Start of Block
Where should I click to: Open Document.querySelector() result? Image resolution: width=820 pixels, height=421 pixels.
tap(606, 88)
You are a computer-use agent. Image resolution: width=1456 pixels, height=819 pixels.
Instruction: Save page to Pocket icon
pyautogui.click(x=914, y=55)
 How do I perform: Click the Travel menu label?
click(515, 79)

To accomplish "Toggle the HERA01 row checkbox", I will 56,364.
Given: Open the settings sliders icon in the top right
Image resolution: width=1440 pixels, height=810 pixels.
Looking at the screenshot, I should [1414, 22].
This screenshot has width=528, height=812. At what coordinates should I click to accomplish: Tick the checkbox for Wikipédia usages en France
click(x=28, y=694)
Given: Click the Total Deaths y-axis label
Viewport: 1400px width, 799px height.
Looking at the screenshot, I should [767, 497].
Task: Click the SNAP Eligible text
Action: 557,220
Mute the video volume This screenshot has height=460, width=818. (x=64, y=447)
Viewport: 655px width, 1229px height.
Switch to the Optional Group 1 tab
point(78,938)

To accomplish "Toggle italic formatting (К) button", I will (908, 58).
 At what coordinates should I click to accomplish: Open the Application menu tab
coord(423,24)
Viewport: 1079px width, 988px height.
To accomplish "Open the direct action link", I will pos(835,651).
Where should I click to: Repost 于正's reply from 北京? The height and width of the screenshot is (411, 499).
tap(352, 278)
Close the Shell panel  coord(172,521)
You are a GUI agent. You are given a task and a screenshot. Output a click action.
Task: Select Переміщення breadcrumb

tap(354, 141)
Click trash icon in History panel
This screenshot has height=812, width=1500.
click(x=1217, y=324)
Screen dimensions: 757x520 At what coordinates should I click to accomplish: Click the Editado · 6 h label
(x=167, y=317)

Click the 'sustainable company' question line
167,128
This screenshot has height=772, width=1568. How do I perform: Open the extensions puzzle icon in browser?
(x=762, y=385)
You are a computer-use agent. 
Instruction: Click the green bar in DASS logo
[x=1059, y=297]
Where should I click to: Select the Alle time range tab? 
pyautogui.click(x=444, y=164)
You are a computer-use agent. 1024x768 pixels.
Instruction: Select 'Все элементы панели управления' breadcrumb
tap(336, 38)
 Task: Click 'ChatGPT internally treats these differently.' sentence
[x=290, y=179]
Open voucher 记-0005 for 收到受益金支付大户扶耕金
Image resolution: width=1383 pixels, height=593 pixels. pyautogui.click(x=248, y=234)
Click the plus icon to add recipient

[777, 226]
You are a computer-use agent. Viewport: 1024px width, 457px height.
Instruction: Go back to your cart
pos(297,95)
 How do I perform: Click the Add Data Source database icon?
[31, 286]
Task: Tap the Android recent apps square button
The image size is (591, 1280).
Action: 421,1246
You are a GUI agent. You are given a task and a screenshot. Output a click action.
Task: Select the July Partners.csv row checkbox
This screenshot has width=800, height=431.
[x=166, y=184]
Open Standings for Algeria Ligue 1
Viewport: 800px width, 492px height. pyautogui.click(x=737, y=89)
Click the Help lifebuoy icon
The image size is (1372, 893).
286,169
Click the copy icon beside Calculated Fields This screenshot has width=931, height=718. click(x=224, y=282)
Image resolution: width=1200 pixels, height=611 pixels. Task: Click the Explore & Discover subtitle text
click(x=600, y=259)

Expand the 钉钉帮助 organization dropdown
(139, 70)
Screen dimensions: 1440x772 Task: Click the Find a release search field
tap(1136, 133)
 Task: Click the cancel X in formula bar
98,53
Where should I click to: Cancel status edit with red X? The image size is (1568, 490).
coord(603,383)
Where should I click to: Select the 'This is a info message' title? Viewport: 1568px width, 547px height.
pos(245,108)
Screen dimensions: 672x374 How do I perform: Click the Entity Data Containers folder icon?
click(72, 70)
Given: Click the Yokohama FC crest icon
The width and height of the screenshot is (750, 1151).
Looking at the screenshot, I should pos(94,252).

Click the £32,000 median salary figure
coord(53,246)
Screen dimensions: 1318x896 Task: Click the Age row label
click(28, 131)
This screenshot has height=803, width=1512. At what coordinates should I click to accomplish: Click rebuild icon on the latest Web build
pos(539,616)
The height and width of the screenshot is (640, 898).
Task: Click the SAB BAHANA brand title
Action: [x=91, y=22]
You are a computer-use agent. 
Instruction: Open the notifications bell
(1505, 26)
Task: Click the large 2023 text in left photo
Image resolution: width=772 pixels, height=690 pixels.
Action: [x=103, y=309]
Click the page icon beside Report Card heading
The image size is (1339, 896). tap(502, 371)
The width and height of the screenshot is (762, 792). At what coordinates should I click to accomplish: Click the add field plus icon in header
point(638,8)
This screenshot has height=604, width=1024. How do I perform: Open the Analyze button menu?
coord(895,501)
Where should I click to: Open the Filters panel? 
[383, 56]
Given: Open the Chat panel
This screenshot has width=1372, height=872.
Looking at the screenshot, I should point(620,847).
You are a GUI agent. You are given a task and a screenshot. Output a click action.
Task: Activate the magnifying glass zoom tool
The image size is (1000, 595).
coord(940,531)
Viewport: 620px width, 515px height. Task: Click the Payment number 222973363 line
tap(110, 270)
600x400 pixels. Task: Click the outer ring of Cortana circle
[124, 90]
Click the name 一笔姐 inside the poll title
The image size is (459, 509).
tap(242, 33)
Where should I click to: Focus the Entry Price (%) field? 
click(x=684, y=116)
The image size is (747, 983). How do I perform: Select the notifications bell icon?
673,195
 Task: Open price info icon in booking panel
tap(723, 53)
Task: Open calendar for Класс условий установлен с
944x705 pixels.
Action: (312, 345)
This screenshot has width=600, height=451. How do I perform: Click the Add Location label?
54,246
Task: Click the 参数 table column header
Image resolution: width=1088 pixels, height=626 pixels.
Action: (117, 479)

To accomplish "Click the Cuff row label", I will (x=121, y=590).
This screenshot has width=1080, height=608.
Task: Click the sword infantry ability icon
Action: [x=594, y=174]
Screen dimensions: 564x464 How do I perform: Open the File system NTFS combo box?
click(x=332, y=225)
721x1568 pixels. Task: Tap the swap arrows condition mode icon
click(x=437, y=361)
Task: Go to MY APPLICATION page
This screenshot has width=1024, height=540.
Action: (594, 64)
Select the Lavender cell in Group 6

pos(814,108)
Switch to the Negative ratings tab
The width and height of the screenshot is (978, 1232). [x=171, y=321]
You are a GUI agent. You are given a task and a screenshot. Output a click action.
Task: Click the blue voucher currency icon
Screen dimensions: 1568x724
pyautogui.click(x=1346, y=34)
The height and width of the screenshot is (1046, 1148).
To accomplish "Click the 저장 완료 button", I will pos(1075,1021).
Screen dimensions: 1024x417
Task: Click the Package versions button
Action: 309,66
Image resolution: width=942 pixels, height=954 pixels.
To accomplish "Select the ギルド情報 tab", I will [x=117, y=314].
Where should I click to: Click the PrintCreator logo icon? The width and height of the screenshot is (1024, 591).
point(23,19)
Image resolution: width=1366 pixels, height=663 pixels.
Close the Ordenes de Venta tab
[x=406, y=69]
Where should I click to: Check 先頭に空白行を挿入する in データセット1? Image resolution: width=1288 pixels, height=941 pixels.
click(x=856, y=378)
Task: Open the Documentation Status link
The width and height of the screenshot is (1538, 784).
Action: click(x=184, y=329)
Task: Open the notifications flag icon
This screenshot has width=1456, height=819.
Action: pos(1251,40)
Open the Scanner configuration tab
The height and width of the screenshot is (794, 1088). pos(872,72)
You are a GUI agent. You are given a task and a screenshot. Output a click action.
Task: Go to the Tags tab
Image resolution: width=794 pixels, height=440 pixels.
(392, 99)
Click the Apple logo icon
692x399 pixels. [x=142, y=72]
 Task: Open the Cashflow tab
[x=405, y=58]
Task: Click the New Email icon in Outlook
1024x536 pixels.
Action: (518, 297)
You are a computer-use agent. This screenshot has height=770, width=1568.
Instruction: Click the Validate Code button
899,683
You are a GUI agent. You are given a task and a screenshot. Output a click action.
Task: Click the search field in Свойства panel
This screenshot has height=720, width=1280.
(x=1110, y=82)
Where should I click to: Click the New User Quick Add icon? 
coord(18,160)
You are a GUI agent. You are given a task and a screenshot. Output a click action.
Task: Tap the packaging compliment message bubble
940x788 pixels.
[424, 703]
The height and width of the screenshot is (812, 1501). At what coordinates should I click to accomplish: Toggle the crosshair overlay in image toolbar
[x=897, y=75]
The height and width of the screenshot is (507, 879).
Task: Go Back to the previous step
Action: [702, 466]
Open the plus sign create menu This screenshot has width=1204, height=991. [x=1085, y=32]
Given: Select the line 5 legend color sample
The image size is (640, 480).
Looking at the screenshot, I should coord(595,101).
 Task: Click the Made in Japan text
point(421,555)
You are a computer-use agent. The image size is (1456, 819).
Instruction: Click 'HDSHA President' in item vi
End of Block
What this task involves → Your answer should consist solely of the lines above from the line with "Viewport: 1400px width, 799px height." to the line with "Close the Shell", both included, reproduced exactly.

Problem solution →
Viewport: 1400px width, 799px height.
Looking at the screenshot, I should [767, 497].
Task: Click the SNAP Eligible text
Action: 557,220
Mute the video volume This screenshot has height=460, width=818. (x=64, y=447)
Viewport: 655px width, 1229px height.
Switch to the Optional Group 1 tab
point(78,938)

To accomplish "Toggle italic formatting (К) button", I will (908, 58).
 At what coordinates should I click to accomplish: Open the Application menu tab
coord(423,24)
Viewport: 1079px width, 988px height.
To accomplish "Open the direct action link", I will pos(835,651).
Where should I click to: Repost 于正's reply from 北京? The height and width of the screenshot is (411, 499).
tap(352, 278)
Close the Shell panel  coord(172,521)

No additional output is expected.